La humanidad ha tenido desde siempre un doble dinamismo. Por un lado, el peso de lo cotidiano, que ha arrastrado a cada persona por el lento y rutinario fluir de las actividades elementales. Por otro, la ilusión y esperanza en que la situación mejorará. A veces no se tiene certeza de cómo será ese cambio, pero el pequeño rayo es suficiente para alimentar el deseo de que todo cambie para bien. Así, tan simplemente, puede describirse lo profundo y sencillo de la vida.

Así, por ejemplo, podemos imaginarnos a los ejércitos de Alejandro Magno que en su marcha hacia el oriente, fueron conociendo sociedades y culturas inimaginables. En torno a ellas y a la entrevera de todas se imaginaba un nuevo resultado. Algo así soñó crear en Alejandría.

Mucho tiempo después, los cruzados, en las diferentes incursiones a Tierra Santa dejaron su sangre y la de muchos otros regada en los campos peleando por conquistar los lugares sagrados que sabían eran de ellos, pero que también reclamaban otros con la misma fe en su verdad. Lo cotidiano era pelear, la esperanza era una nueva ciudad física que era al mismo tiempo reflejo vano de la celestial. 

Siguiendo por algunos otros momentos de la historia podemos ver a través de la mirada de los pocos españoles que se embarcaron rumbo al destino cierto del fin de la tierra rumbo a Cipango y Catay. De manera fortuita se tropezaron con tierras nuevas: fértiles, verdes, ricas. También con pobladores de tipo diverso. Lo cotidiano fue la navegación, lo extraordinario fue el continente que se encontraron y las oportunidades que se presentaron. Otro nuevo mundo.

En el siglo XVIII el mundo occidental comenzó a rebelarse contra las clases gobernantes cuya actividad cotidiana era insustancial y superficial. Se sublevaron con la intención de poder vivir lo diario de manera más digna. Se parapetaron tras las barricadas y consiguieron que nobleza y alto clero cedieran en sus derechos heredados en pos de una ley que protegiera a todos por igual. Lo cotidiano era trabajar para los nobles, lo extraordinario fue crear un sistema político que respetara la diversidad social mediante la igualación legal.

Ya mucho más cerca de nuestro tiempo, tras la primera y segunda guerra mundial, millones de personas fueron solicitadas de sus ocupaciones laborales para alistarse en ejércitos y manejar armas que no conocieron antes. Sus vidas anónimas se quedaron en las trincheras, ateridos de frío o descuartizados por bombas igualmente anónimas. Su futuro, pensaban que sería más promisorio que si caían en manos de absolutismos totalitarios. Lo ordinario era su trabajo normal, lo extraordinario un mundo regido por la libertad y el bienestar.

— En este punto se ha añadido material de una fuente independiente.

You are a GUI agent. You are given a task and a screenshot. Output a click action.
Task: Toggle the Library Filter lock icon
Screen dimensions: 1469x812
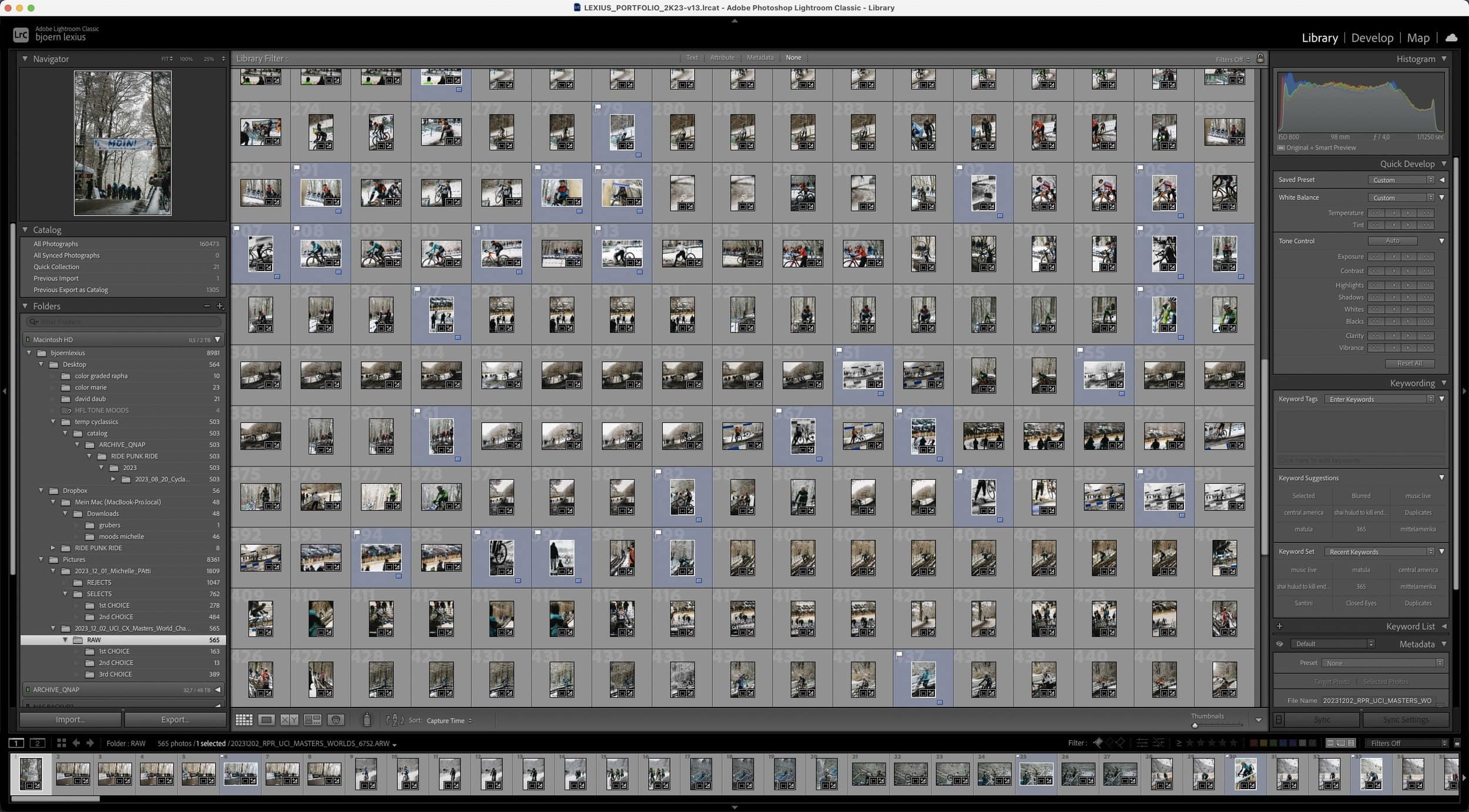click(x=1260, y=58)
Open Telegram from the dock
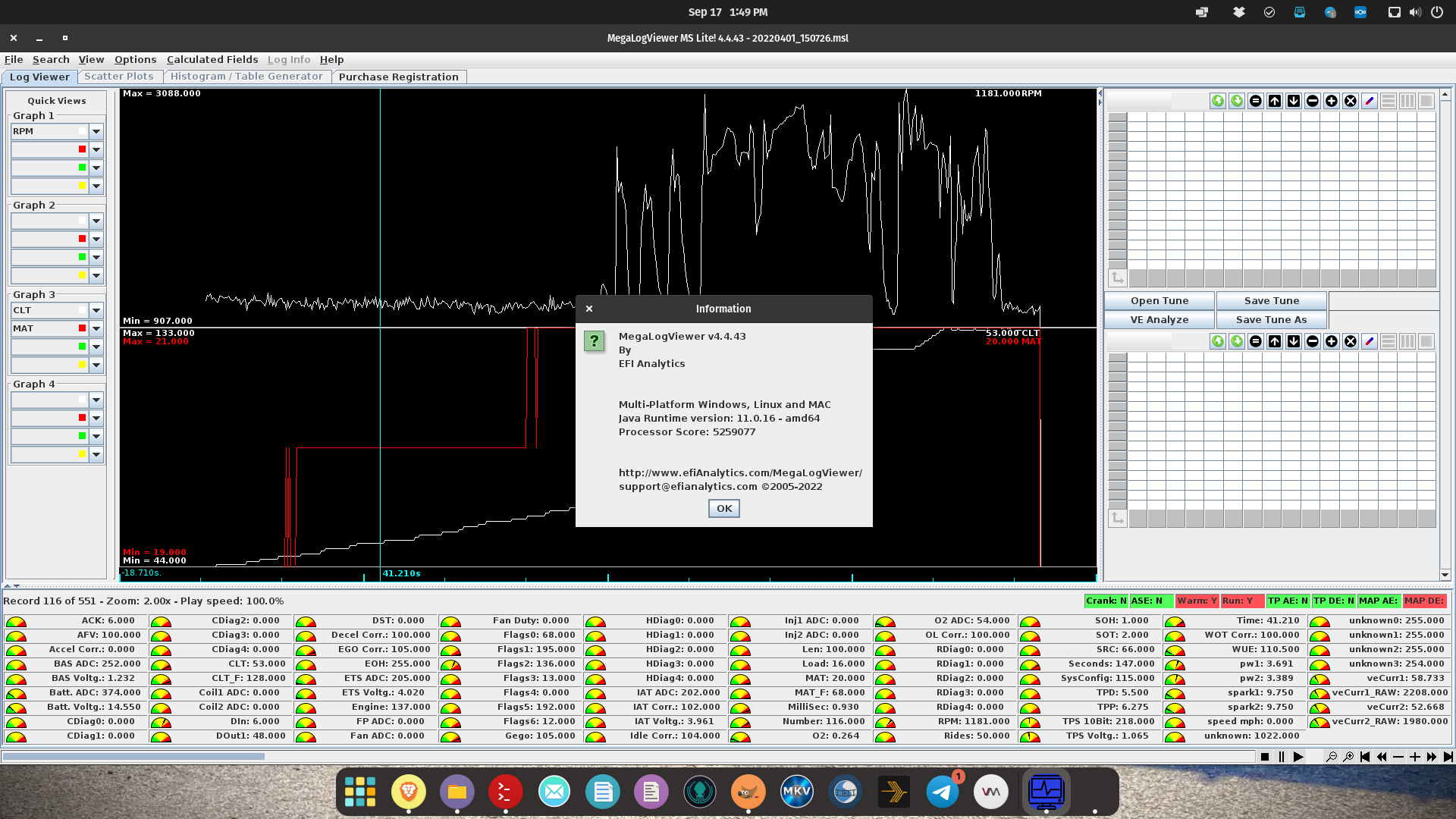The height and width of the screenshot is (819, 1456). [x=942, y=791]
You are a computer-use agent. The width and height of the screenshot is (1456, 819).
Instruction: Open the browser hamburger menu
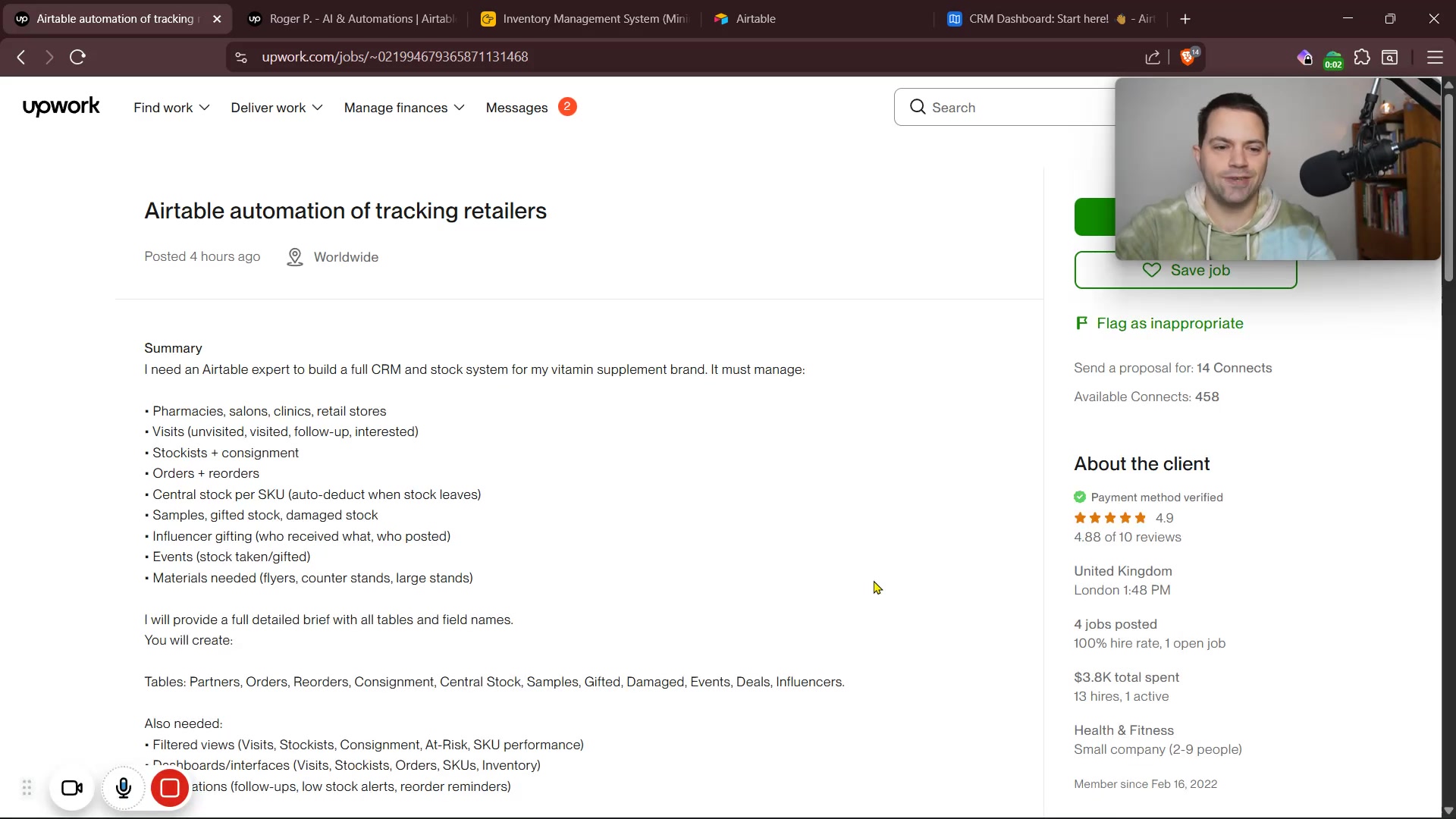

En nuestros días es probable que el peso de lo cotidiano sea más aplastante que nunca. Lo inmediato y acelerado de la realidad pasan por encima de nuestras vidas sin que mantengamos el resuello para respirar o analizarla en su devenir. Por este motivo, es muy difícil que tengamos tiempo para esperar un mundo nuevo, una nueva realidad o una nueva sociedad. Simplemente la esperanza y lo extraordinario se centran en que no me aplaste a mí este transcurrir autómata de lo que acontece. Esto implica que no somos capaces de luchar más allá del acontecer diario. Esto implica que la ilusión y la esperanza son cualidades en las que no nos permitimos creer. En definitiva, creemos que la violencia, el cambio climático y todo lo que vivimos, no puede revertirse ni llegar a un nuevo mundo. Quizá en nuestros días ya no se crea en que un nuevo mundo sea posible. Quizá es la razón por la que no nos comprometemos en cambiar nuestra tierra y buscamos refugio en la Luna, en Marte o en cualquier otro lugar en que se pueda comenzar de nuevo.